By Derek Kravitz, Washington Post: Ask any of the thousands of Ethiopian immigrants working as parking attendants or cabbies around Washington whom they aspire to be like, and you’ll probably hear about Henok Tesfaye.

Tesfaye, 37, started as a parking valet in downtown Washington two decades ago, saving a few hundred dollars each month to pay for business classes and start his company. Today, his U Street Parking (named after his first parking lot, at 12th and U streets NW) ranks among the biggest parking companies in the region.

His success is part of a wave of accomplishment by Ethiopians, who began settling in Washington after fleeing violence in their native country in the 1970s. Tesfaye’s 12-year ascent in Washington’s notoriously cutthroat parking industry is especially notable because it was so unlikely.

Parking is not an easy business.
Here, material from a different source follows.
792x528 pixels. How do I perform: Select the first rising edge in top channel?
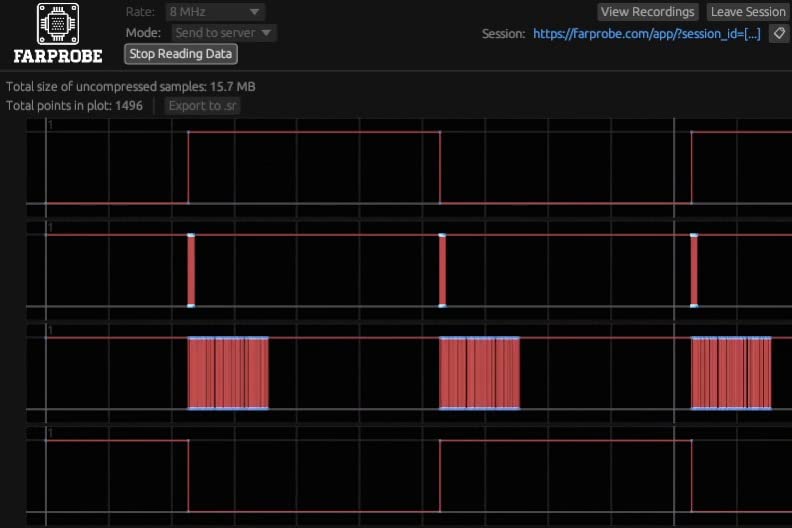188,167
It’s marked by high volume, long hours and low margins. For Tesfaye, the years of 16-hour days and endless financial pressures culminated in a phone call in December. A year after partnering with a Los Angeles-based parking giant, Tesfaye won a lucrative contract to oversee 37,000 public parking spaces at Dulles International and Reagan National airports, including four garages, three surface lots and a valet service.
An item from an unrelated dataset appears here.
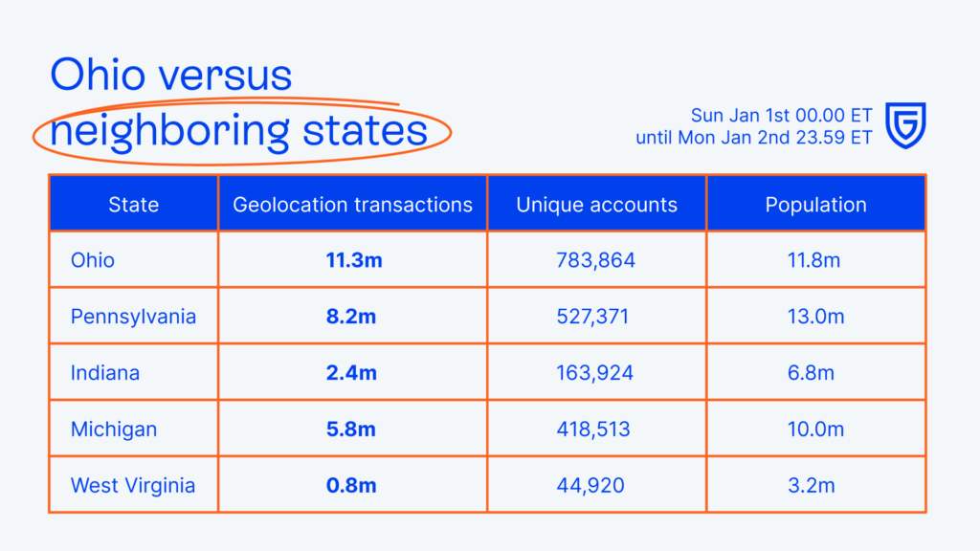This screenshot has height=551, width=980.
Task: Click the GeoComply shield logo icon
Action: tap(904, 126)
“When I got the call that we had got the contract, I cried,” said Tesfaye, from his office in a rowhouse on Rhode Island Avenue NE. “We were a long shot. We’ve always been a long shot.”

U Street’s 25 percent share of the nearly $1.3 million in annual management and incentive fees from the airport contracts, which started this summer, could net the company millions over the next five years, along with increased visibility and other clients.
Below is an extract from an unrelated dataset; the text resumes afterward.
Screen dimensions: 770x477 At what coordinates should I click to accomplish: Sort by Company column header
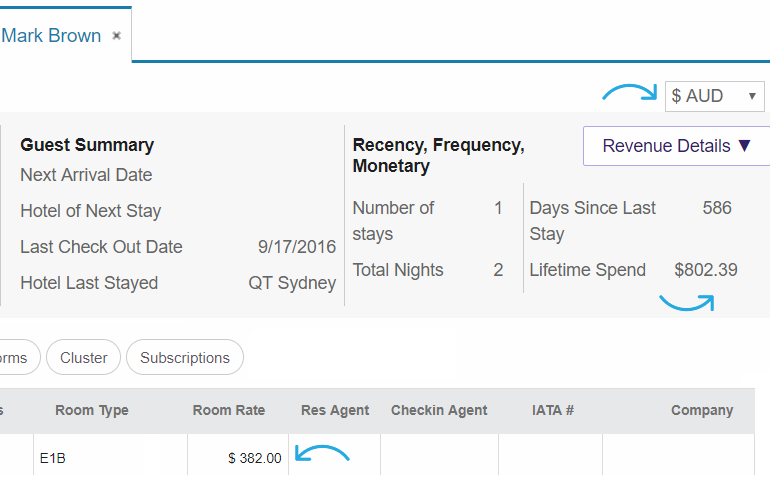pyautogui.click(x=702, y=410)
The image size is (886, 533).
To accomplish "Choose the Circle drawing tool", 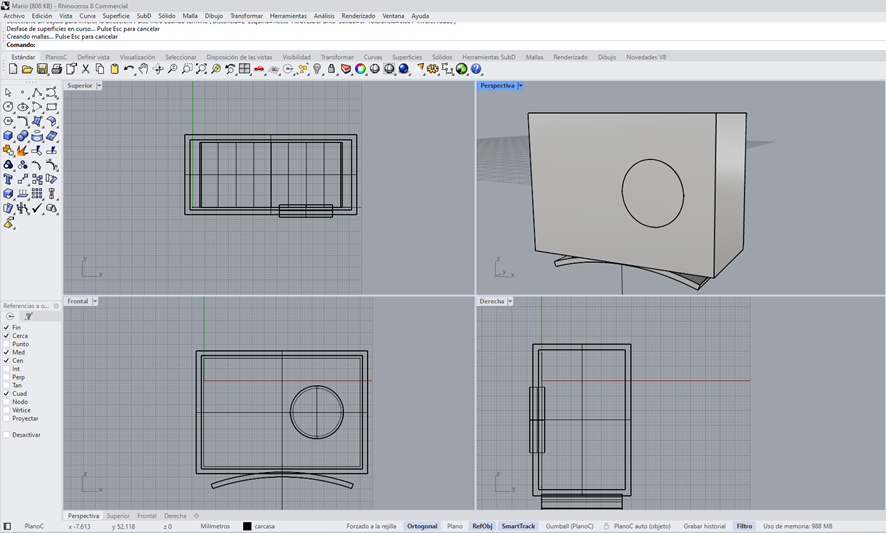I will point(8,107).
Tesfaye had become the Ethiopian version of the American Dream.

“He’s the leading young entrepreneur in our community. . . . I know him from when he was a parking attendant, and it’s great to see these types of businesses grow,” said Dereje Desta, the publisher of Zethiopia, an Ethiopian newspaper in the District.

The Washington area’s Ethiopian community is the largest in the nation. According to Census Bureau data, about 30,000 Ethiopian immigrants — about one-fifth of those in the United States — live in the region. But the local figure has a history of being underreported and probably tops 100,000, according to the Ethiopian American Constituency Foundation and the Ethiopian Community Development Council.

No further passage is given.